Are you really biased?
Only Jetty has so-called powered feature:
Full-featured and standards-based.?
Strong Tools, Application, Devices and Cloud computing supported?
How many people just run the web server test for seconds?
What is software version number? What is their configuration? What is your OS/JDK/RAM/GC setup?
Or you just want to make a sound?
Thank your comments. Jetty and Tomcat both have Strong Tools, Application, Devices and Cloud computing supported. For this case I just did single test on them and it reported Tomcat presented better than Jetty. I think there should have some optimization option which didn’t enableed. My case ran on Window Ubuntu/JDK6/2G RAM.
While this whole test is pretty flawed it does give on valuable insight: no matter which container you choose, processing a full request cycle in 1 or 2 ms is pretty much negligible compared to typical response times in the 3 digit numbers.
PS: and what’s the number crunching for? The chosen container certainly won’t have an influence on that code.

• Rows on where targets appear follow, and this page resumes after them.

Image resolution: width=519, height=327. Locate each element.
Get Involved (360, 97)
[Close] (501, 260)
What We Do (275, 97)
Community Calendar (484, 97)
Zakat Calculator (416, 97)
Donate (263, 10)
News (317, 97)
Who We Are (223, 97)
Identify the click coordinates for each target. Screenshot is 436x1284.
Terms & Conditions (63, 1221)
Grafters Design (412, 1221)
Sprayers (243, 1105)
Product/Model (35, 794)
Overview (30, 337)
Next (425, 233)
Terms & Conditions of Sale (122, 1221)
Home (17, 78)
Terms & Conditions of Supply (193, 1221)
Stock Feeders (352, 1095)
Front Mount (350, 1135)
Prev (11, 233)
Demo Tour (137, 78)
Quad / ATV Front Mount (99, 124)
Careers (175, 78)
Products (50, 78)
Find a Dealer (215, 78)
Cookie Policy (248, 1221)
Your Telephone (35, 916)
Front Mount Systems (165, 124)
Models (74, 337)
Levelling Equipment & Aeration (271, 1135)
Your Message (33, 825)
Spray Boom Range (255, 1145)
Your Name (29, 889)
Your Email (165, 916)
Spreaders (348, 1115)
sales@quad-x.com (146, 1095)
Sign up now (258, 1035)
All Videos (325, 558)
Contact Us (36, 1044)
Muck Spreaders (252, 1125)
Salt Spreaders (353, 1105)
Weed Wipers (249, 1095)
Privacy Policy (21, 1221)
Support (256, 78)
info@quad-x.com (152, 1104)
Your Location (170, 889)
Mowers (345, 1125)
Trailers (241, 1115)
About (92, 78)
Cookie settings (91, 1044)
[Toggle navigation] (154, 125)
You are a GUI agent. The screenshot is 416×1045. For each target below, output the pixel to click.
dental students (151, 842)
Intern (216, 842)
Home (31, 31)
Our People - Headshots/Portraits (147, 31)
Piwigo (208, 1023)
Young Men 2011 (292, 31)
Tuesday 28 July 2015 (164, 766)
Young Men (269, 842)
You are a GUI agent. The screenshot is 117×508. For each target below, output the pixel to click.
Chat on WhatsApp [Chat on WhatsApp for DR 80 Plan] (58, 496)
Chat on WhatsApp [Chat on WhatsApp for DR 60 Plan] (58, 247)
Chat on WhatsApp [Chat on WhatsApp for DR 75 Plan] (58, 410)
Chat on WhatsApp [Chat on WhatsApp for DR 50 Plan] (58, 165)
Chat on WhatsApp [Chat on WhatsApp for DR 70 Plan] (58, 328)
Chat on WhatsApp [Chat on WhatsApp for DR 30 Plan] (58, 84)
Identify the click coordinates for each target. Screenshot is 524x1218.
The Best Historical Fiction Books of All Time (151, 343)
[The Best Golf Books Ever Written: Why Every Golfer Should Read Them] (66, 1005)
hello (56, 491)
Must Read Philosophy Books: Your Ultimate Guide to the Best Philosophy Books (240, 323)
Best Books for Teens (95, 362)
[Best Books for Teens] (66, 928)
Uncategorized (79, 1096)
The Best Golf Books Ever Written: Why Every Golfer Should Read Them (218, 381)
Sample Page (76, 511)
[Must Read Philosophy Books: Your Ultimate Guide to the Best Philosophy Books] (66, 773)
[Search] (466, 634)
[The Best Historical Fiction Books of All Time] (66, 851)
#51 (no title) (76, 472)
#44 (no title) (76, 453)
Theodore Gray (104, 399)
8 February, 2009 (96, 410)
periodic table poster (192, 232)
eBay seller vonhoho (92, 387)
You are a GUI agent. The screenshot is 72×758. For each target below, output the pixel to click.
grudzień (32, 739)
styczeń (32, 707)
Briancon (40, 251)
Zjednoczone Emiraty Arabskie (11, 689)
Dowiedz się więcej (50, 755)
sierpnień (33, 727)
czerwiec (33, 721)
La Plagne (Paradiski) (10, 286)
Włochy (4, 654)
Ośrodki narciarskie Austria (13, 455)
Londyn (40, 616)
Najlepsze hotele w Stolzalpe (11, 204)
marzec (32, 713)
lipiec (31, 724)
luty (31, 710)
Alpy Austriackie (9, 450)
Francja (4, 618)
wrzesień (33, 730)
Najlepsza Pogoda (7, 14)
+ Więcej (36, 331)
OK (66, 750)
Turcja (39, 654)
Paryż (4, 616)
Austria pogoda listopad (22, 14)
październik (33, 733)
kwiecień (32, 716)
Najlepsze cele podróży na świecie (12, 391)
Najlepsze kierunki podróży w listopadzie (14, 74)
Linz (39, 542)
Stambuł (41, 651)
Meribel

Testing anything with the defaults is strange because you are not sure which features are on and off by default. Also default settings are typically made to work is small memory low CPU environments. Not great for showing how well something truly performs.
> My case ran on Window Vista/JDK6/3G RAM.
I actually think you ran it on ubuntu …
wapproxy@ubuntu:~$ ps -ef | grep java
wapproxy 2076 1 1 11:28 ? 00:00:03 /usr/lib/jvm/java-6-openjdk/jre/bin/java -Djetty.home=/home/wapproxy/jetty -Djava.io.tmpdir=/tmp -jar /home/wapproxy/jetty
In my own benchmark tests, Tomcat has much better raw performance for short bursts of traffic. The problem with Tomcat is that it uses a lot more memory than Jetty. What ends up happening is that Tomcat ends up choking itself because of garbage collection.
If this guy ran his benchmark for 20 minutes, he would see Jetty take over in performance. Jetty is kind of like the tortoise in the classic story of “The Tortoise and the Hare”. It conserves its resources for sustainable, consistent, and reliable performance. Tomcat uses as much resources as it can until the system literally runs out.
I’ve done tests with 100 concurrent connections pounding the server and Jetty maintains a 0% error rate after 1 hour whereas Tomcat will have a 30% error rate in the same amount of time.
Garbage collecting can be seriously tweaked by assigning a few arguments to your JVM. That should not be an issue. If jetty uses less memory it means it does less or needs to star reading code from elsewhere when specific things are required…. It is as simple as that. I’m sure the tomcat developers – after 20 or more years – know their business… No offense intended.
No offense, if you speak of 30% error rate while jetty has 0%, don’t take me wrong please but i do not believe you. i have a Tomcat 7.0.42 on my Mac, not even running APR and it spins like a kitten. Responses are very fast and no errors at all….. Server has 16GB of ram and tomcat gets 2 gigs. Machine is an i5 3.1Ghz
I’ve only just found this… It’s very very interesting… Good work!
Of course Tomcat is just a servlet container, where Jetty is more or less a full app server.
But, nowadays the vast majority of enterprise apps are constructed using pojo frameworks like Spring that make no use of app server functionality.
I have been saying for years, that if you don’t need a container.. use Tomcat
But people keep buying Weblogic (Not that there’s anything wrong with Weblogic, I like it) it’s just that for apps that don’t use a container, Tomcat is the right choice.
I’m not affiliated in any way to the Tomcat project.
There is one other argument, which is that Glassfish is an OSGi container. That gives it something that neither Tomcat nor Jetty have.